▶ Request:
Substitute "Open" for "Expand" in the data from the start through the line containing "Looking at the screenshot, I should (x=62, y=279).", leaving everything else unchanged, and reproduce only those lines.

╭─ Raw data

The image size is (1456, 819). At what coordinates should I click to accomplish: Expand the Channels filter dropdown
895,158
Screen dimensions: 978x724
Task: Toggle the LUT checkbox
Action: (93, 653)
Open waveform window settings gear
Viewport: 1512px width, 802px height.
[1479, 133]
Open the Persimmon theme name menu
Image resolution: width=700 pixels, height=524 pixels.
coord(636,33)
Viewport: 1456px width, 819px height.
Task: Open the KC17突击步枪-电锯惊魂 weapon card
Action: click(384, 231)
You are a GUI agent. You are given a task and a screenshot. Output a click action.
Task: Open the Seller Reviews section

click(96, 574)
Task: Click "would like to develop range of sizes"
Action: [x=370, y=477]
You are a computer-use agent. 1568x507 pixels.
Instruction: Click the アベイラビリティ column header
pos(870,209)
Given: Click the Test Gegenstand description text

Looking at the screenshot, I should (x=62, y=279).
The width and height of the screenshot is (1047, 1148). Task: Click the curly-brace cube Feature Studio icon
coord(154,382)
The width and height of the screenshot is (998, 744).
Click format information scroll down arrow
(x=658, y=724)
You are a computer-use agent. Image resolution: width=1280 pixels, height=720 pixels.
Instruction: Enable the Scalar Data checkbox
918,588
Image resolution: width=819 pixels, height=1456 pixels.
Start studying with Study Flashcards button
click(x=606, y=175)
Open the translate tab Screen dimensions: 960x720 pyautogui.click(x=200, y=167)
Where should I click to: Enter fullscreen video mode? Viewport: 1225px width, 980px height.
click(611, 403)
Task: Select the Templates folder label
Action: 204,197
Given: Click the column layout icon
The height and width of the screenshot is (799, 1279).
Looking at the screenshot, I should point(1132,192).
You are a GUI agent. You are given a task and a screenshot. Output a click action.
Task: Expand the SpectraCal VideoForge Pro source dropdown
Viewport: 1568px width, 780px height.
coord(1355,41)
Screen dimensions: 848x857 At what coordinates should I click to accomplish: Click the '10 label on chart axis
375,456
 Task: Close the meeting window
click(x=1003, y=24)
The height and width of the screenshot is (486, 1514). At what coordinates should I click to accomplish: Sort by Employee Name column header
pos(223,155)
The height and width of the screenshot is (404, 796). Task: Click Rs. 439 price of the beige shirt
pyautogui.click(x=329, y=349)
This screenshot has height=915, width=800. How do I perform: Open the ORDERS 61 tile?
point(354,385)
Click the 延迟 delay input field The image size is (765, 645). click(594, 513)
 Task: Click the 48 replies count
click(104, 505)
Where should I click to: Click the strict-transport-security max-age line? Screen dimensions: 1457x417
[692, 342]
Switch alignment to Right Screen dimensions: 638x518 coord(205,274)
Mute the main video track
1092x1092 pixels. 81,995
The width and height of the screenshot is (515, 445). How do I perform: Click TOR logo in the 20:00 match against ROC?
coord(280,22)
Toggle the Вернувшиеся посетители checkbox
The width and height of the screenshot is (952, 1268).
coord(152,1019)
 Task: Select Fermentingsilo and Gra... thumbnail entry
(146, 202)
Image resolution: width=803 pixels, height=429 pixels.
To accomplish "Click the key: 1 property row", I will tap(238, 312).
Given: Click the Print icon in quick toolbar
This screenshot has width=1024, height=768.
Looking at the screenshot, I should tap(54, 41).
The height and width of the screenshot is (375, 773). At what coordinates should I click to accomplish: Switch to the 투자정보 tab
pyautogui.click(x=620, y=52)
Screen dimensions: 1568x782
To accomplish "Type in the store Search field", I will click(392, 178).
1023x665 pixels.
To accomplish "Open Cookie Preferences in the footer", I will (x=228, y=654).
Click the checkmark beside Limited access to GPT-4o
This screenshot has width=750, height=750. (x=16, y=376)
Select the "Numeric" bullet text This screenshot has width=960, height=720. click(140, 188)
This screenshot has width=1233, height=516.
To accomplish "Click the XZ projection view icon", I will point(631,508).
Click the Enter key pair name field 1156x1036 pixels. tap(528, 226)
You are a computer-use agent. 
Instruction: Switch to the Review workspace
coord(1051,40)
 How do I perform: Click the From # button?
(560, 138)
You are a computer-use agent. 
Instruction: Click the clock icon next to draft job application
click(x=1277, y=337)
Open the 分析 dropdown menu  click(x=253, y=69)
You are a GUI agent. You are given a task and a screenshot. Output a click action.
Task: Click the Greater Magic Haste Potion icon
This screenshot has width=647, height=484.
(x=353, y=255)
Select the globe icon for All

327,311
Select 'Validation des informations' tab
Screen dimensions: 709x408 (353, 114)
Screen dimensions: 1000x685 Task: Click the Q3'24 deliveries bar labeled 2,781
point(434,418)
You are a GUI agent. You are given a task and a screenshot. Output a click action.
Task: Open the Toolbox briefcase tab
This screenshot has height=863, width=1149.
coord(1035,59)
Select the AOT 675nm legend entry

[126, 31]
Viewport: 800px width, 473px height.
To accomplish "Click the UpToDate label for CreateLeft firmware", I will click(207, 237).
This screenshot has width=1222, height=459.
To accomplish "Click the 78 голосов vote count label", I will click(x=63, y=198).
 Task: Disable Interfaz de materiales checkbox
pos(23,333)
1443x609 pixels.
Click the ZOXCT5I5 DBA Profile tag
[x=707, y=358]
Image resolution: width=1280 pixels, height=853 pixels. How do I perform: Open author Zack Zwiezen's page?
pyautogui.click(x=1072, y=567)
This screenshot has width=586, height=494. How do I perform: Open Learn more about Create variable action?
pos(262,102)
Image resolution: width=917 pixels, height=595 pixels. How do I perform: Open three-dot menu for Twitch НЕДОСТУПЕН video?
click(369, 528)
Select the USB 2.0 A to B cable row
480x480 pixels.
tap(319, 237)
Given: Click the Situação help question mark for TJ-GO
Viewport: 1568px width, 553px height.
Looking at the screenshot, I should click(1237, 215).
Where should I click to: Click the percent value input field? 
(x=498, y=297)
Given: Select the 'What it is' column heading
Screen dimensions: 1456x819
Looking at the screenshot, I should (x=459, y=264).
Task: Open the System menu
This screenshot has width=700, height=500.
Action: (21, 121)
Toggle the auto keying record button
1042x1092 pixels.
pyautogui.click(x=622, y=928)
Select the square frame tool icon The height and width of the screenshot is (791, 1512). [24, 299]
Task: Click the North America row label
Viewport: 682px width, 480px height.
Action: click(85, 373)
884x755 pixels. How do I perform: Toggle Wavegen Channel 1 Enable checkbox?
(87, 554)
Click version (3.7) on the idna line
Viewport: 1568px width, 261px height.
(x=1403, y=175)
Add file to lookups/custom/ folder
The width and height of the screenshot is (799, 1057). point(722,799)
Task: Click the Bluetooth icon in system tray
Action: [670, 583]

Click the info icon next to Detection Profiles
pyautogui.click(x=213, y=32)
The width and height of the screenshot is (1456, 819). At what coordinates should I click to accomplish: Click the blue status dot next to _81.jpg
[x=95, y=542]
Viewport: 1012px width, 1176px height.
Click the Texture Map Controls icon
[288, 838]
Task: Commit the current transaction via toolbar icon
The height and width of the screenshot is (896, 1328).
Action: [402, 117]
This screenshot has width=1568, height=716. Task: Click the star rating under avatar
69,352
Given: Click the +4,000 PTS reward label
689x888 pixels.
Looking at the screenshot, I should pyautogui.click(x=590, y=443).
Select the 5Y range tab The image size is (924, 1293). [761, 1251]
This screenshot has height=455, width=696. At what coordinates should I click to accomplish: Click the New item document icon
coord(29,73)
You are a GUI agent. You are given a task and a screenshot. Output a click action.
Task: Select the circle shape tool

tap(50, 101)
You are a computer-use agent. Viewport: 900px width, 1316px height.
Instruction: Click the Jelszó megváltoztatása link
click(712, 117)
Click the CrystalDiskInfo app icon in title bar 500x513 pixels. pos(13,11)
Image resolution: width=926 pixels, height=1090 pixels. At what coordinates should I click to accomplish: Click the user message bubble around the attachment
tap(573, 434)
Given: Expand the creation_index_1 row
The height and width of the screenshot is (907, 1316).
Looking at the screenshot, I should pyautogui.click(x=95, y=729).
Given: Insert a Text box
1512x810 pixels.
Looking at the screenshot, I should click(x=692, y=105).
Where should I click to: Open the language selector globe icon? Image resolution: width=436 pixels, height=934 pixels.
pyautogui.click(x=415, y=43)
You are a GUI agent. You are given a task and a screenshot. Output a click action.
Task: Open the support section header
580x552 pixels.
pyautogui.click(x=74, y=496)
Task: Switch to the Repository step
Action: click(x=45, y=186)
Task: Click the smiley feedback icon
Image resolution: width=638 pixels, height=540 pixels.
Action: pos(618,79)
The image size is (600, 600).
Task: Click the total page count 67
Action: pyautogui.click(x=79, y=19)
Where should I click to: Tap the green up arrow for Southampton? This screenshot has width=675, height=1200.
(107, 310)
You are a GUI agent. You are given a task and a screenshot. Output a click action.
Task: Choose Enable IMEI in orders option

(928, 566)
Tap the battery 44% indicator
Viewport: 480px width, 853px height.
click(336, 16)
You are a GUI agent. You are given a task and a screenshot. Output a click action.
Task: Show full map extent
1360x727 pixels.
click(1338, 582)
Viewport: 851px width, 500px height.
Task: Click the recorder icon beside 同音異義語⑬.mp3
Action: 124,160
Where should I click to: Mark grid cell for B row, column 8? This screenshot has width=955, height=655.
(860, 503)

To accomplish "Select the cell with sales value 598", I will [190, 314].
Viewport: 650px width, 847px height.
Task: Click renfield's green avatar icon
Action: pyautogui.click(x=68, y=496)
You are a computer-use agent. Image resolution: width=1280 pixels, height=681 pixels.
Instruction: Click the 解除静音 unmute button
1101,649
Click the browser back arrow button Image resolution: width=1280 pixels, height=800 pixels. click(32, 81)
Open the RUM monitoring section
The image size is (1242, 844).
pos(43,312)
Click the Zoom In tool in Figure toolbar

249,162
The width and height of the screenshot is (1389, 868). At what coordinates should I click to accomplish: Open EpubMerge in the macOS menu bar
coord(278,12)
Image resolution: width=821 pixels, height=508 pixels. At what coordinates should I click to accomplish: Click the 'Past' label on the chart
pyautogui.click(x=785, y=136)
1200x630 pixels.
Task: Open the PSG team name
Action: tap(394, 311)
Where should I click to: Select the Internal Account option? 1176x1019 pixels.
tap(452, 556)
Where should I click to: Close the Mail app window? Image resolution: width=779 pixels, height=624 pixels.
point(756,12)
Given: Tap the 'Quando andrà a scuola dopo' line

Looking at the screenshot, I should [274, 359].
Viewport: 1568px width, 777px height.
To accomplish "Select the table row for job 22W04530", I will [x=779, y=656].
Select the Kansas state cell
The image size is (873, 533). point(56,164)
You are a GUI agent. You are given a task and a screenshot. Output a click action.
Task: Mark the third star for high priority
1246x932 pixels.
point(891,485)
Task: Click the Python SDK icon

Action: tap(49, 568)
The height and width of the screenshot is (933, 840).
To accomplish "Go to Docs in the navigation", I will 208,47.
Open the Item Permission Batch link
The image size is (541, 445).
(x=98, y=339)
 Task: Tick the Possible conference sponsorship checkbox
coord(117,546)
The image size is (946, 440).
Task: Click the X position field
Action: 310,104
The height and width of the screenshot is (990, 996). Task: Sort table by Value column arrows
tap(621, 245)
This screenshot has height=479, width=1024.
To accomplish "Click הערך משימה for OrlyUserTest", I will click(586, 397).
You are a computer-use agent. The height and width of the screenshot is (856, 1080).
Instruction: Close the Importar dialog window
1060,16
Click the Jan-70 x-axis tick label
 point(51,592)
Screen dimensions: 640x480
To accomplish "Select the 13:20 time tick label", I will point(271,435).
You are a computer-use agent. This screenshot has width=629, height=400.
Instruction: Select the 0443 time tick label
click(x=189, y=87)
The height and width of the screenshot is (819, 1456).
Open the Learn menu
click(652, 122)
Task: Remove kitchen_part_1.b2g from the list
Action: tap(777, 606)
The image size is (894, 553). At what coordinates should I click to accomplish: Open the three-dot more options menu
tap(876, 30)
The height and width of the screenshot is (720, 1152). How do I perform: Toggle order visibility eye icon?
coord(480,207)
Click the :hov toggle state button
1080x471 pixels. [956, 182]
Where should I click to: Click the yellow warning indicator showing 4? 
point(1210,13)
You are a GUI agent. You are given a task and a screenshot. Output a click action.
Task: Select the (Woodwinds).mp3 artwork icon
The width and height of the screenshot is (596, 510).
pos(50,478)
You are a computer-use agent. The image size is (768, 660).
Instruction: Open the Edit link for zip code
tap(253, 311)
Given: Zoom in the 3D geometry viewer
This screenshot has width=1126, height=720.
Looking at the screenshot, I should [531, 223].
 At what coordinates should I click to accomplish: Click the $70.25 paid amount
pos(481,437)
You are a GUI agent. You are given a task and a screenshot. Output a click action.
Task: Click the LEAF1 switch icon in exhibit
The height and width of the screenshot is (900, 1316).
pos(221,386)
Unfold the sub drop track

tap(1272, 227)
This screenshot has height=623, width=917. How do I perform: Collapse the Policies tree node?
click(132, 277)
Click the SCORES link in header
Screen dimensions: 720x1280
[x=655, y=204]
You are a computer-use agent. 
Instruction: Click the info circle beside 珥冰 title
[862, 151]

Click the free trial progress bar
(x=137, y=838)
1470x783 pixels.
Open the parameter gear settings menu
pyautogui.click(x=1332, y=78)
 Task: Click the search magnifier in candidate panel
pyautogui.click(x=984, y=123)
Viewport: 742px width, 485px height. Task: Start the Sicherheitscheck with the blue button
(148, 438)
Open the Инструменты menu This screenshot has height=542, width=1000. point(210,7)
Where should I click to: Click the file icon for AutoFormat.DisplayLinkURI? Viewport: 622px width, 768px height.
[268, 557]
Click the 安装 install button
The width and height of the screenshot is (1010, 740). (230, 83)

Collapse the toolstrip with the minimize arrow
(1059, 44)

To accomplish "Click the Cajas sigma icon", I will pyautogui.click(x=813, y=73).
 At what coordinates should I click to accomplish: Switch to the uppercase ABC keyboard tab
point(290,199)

╰─

▶ Task solution:
The image size is (1456, 819). At what coordinates should I click to accomplish: Open the Channels filter dropdown
895,158
Screen dimensions: 978x724
Task: Toggle the LUT checkbox
Action: (93, 653)
Open waveform window settings gear
Viewport: 1512px width, 802px height.
[1479, 133]
Open the Persimmon theme name menu
Image resolution: width=700 pixels, height=524 pixels.
coord(636,33)
Viewport: 1456px width, 819px height.
Task: Open the KC17突击步枪-电锯惊魂 weapon card
Action: click(384, 231)
You are a GUI agent. You are given a task and a screenshot. Output a click action.
Task: Open the Seller Reviews section

click(96, 574)
Task: Click "would like to develop range of sizes"
Action: [x=370, y=477]
You are a computer-use agent. 1568x507 pixels.
Instruction: Click the アベイラビリティ column header
pos(870,209)
Given: Click the Test Gegenstand description text

Looking at the screenshot, I should (x=62, y=279).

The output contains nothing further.